Peterson's aorta had split under the pressure of the swelling, opening a tear in her blood vessel that ran from her heart down to her groin, and is at risk of rupturing at any time. Peterson was rushed to nearby Abbot Northwestern Hospital in Minneapolis, where ER docs had her in open heart surgery within two hours -- quick work that undoubtedly saved her life, she says.
Like most patients with aortic aneurysms, Peterson had had no symptoms until the aneurysm burst. Though aortic aneurysms are highly treatable if found early, it is extremely difficult to predict who's at risk for one.
But new research from the University of Texas Health Sciences Center at Houston points to a way to genetically screen for those at risk of certain types of aortic aneurysms.
Twenty percent of the time, thoracic aortic aneurysms (the more common of the two types, thoracic and abdominal) occur in patients who already have a family history of the disease. At this point, doctors can screen them for certain genes that may indicate they are at increased risk,, but up until recently there was little known about how to screen the other 80 percent of patients who, until their aneurysm ruptures, have no signs, symptoms or family history to alert doctors to their condition.

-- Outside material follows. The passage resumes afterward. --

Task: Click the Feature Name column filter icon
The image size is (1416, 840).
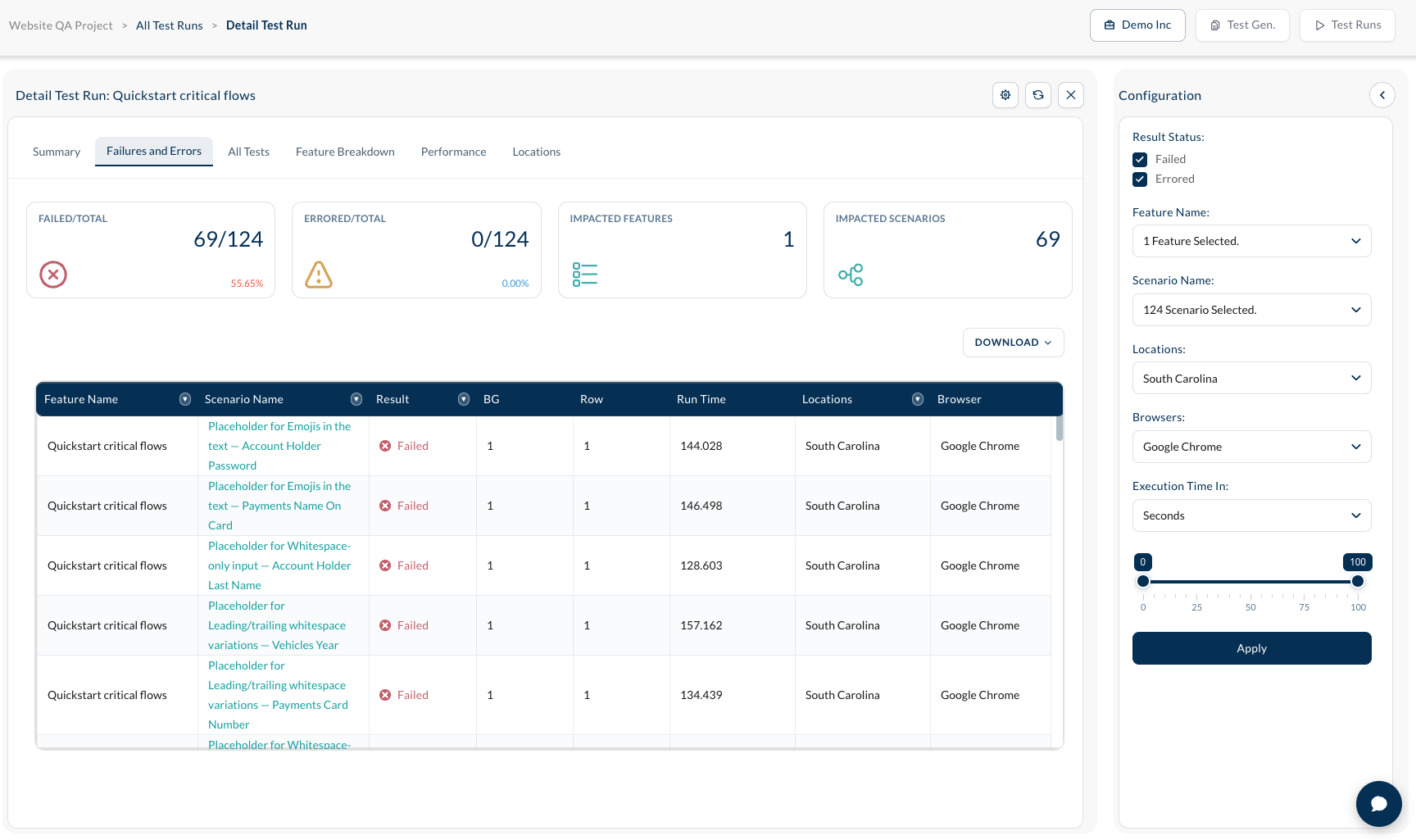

"We could screen the general population with echocardiograms, but that would be very expensive, so our other option is to screen genetically," says Dr. Dianna Milewicz, senior author on the research, published Sunday in the journal Nature Genetics.

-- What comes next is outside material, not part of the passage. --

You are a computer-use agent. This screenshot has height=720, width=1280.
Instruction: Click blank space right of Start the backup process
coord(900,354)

Using the DNA of 765 aortic aneurysm patients who don't have a family history, researchers could identify a gene variant on chromosome 15 that makes its carriers twice as likely to have a thoracic aortic aneurysm and dissection, or TAAD.
Because about 35 percent of the population has this gene variant, this discovery alone is not enough to start genetically screening people for TAAD, but over the next five to 10 years, Milewicz says she and her collaborators at UTHealth and Baylor College of Medicine hope to identify enough gene variants to narrow the focus of the screening.

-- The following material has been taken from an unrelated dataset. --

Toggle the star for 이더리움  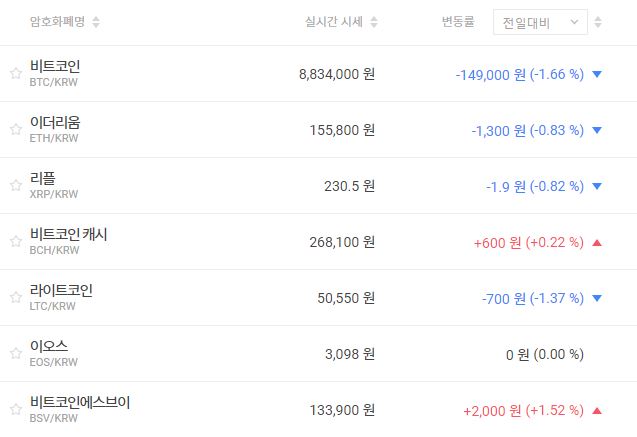click(x=15, y=129)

What do Richard Holbrooke, John Ritter, Lucille Ball, and King George II of England have in common? They all died from sudden aortic dissection.
One to 2 percent of the population dies each year from aortic aneurysms, mostly individuals over the age of 60. Forty percent of those with aortic aneurysms will die suddenly when they rupture.
"Patients are often undiagnosed until they have a catastrophic event," says Dr. Michael Jaff, medical director of Massachusetts General Hospital's Vascular Center.
If the aneurysm is identified before it ruptures, however, medications to lower blood pressure and lifestyle changes to reduce the chance of straining the aorta can greatly reduce the risk of a rupture. For those lucky to survive a rupture, like Peterson, these treatments become a way of life to reduce the risk of further tears in the aorta.
Because early diagnosis is so crucial in treating TAAD, Jaff says that these findings are "very important."
"This study suggests that we should be more aggressive about pursuing genetic testing," he says.